One of the major problems during gas injection in unconventional reservoirs is asphaltene precipitation and deposition. Asphaltenes can reduce the pore throat in the reservoir and plug the surface and subsurface equipment during the production process, thus, result in oil production reduction with significant financial consequences. The impact of carbon dioxide (CO2) gas injection on asphaltene deposition in unconventional reservoirs still poorly investigated. This research investigates the impact of CO2 gas injection on asphaltene aggregation in ultra-low-permeability pore structures, mainly present in unconventional shale resources. First, the minimum miscibility pressure (MMP) of crude oil with CO2 was determined using the slim tube technique.
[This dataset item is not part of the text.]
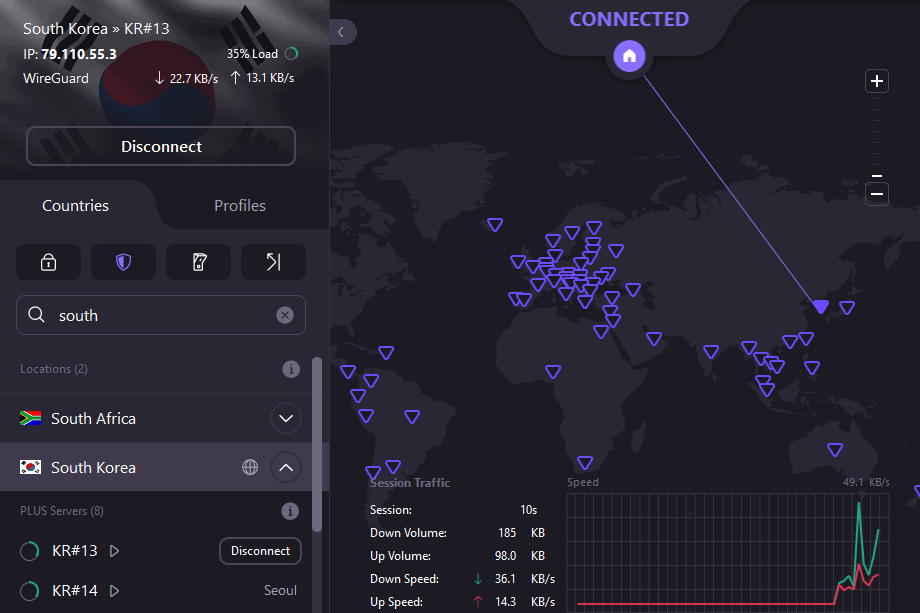Viewport: 920px width, 613px height.
Task: Click the triangle icon next to KR#14
Action: (114, 591)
Then, several CO2 injection pressures were selected to conduct the filtration experiments using a specially designed filtration apparatus. All pressures selected were below the MMP. Various sizes of filter paper membranes were used to study the effect of pore structure on asphaltene deposition. The results showed that asphaltene weight percent was increased by increasing the pressure and a significant asphaltene weight percentage was observed on smaller pore size structures of the filter membranes. The visualization tests revealed the process of asphaltene precipitation and deposition and showed that asphaltene particles and clusters were precipitated after one hour and fully deposited in the bottom of the test tube after 12 hours. High-resolution photos of filter paper membranes were presented using microscopy imaging and scanning electron microscopy (SEM) analysis; these photos highlighted the asphaltene particles inside the filter paper membranes and pore plugging was observed. The study's findings will contribute to a better understanding of the main factors influencing the stability of asphaltene particles in crude oil under immiscible CO2 injection pressure, particularly in nano pores, which are predominant in shale unconventional resources.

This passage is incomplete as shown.